L'Allemande écologiste Hannah Neumann (Verts). C'est l'une des plus critiques de l'instrument. Lors d'une première discussion en septembre dernier, elle pointait les efforts jusque là du renforcement de la coopération en matière de défense, malgré « des milliards d'euros du budget de l'UE » investis dans des projets tels que le PADR, l'EDIDP, le FEDef, dans des subventions aux États membres. « Ce ne sont pas 500 millions € qui vont changer cela », fustigeait-elle (Relire Actu B2).

Assistants : Angelika Maria Barbara Hild, Carsten Jurgensen, Katharina Kruell, Seyedeh-Alast Mojtahed Najafi.

 

 

Les rapporteurs pour avis

Trois autres commissions parlementaires vont rendre un avis sur le projet. Avec là encore un net portage de la droite du Parlement européen.

Ivars Ijabs (PE)

IMCO. Le libéral Letton Ivars Ijabs (LA/Renew) est rapporteur pour la commission marché intérieur. Son projet de rapport, daté du 19 décembre, doit être examiné fin janvier et son adoption est prévue fin mars. La commission IMCO (marché intérieur) obtient le statut de commission associée selon l'article 57, avec un "+" pour l'exclusivité d'examen de certains articles. Lire son opinion : [Actualité] EDIRPA : la commission IMCO favorable à une ouverture aux pays tiers

Assistants : Karlis Ralfs Lapins, Peteris Vinkelis.

Karlo Ressler (PE)

BUDG. Le Croate Karlo Ressler (HDZ), du PPE, pour la commission Budgets. Un jeune rapporteur déjà chevronné sur les questions budgétaires, pour son premier mandat (il était tête de liste du HDZ pour les Européennes de 2019). Ancien assistant parlementaire de l'actuel premier ministre Andrej Plenkovic, il a également été son conseiller pour les questions juridiques et politiques. Diplômé de la faculté de droit de de Zagreb.

Assistants : Leon Leskovec, Ivona Lukac, Tomislav Teski.

Monika Hohlmeier (PE)
Monika Hohlmeier (PE)

CONT. La présidente de la commission Contrôle budgétaire, l'Allemande Monika Hohlmeier (CSU), également du PPE, a la main.

Née à Münich, elle a baigné toute petite dans la politique puisque son père n'est autre que Franz Josef Strauss, un des fondateurs, en 1946, du parti bavarois de la droite allemande (CSU), ayant servi dans la défense anti-aérienne durant la guerre, et qui sera ministre de la Défense sous Konrad Adenauer.

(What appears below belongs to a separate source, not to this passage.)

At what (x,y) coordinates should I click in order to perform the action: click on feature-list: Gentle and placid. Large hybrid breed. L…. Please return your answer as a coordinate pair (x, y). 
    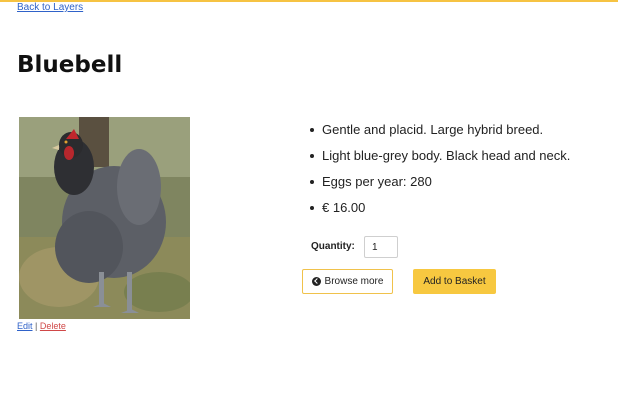
    Looking at the image, I should click on (437, 172).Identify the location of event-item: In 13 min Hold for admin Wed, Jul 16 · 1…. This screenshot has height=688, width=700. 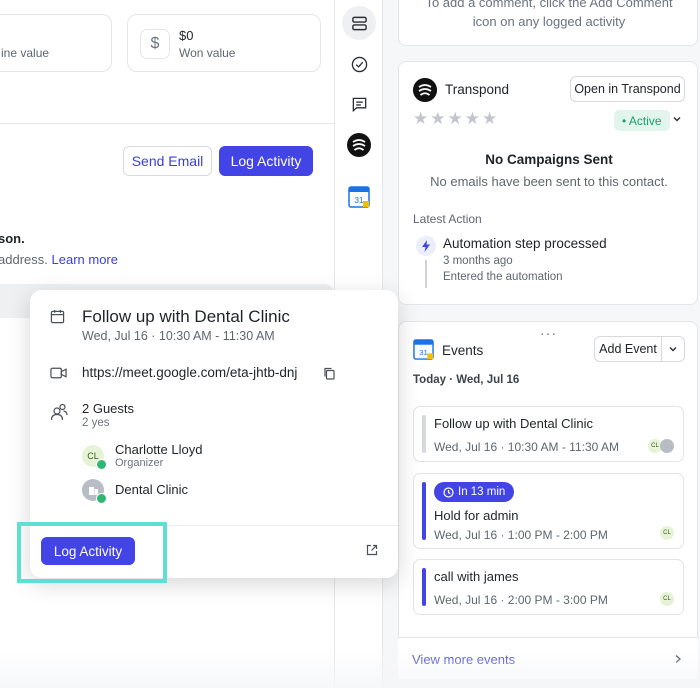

Elle a commencé très tôt sa carrière politique, entrant dès 16 ans à la CSU. Elle exerce aujourd'hui son quatrième mandat au Parlement européen. Expérimentée, excellente connaisseuse des questions budgétaires, c'est aussi une redoutée pourfendrice de toutes les fraudes et gaspillages financiers (elle a été membre ainsi de la commission spéciale sur la crise financière grecque). Gare à celui ou celle qui n'arrive pas bien à justifier l'emploi de l'argent européen.

Assistants : Tara Joanne Baynes, Annkatrin Mies, Patrick Sandmann, Katharina Christine Schlenker.

(Emmanuelle Stroesser, avec NGV)


Calendrier parlementaire

Après le premier projet d'avis rendu par le rapporteur IMCO rendu le 14 décembre (Lire : [Actualité] EDIRPA : la commission IMCO favorable à une ouverture aux pays tiers), le coup d'envoi est lancé pour l'examen parlementaire. Un calendrier fixé d’un commun accord entre les rapporteurs de la commission ITRE (J. Krasnodebski) et la sous-commission SEDE (M. Gahler). Voici les premières dates connues.

— 23/24 janvier 2023. Présentation du projet d'avis en IMCO ;

— 8 février 2023 midi. Date limite pour le dépôt des amendements ITRE/SEDE ;

— 20 mars 2023. Examen des amendements en commission conjointe ITRE/SEDE ;

— 27/28 mars 2023. Adoption de l'avis en IMCO ;

— 24/25 avril 2023. Adoption du rapport conjoint ITRE/SEDE.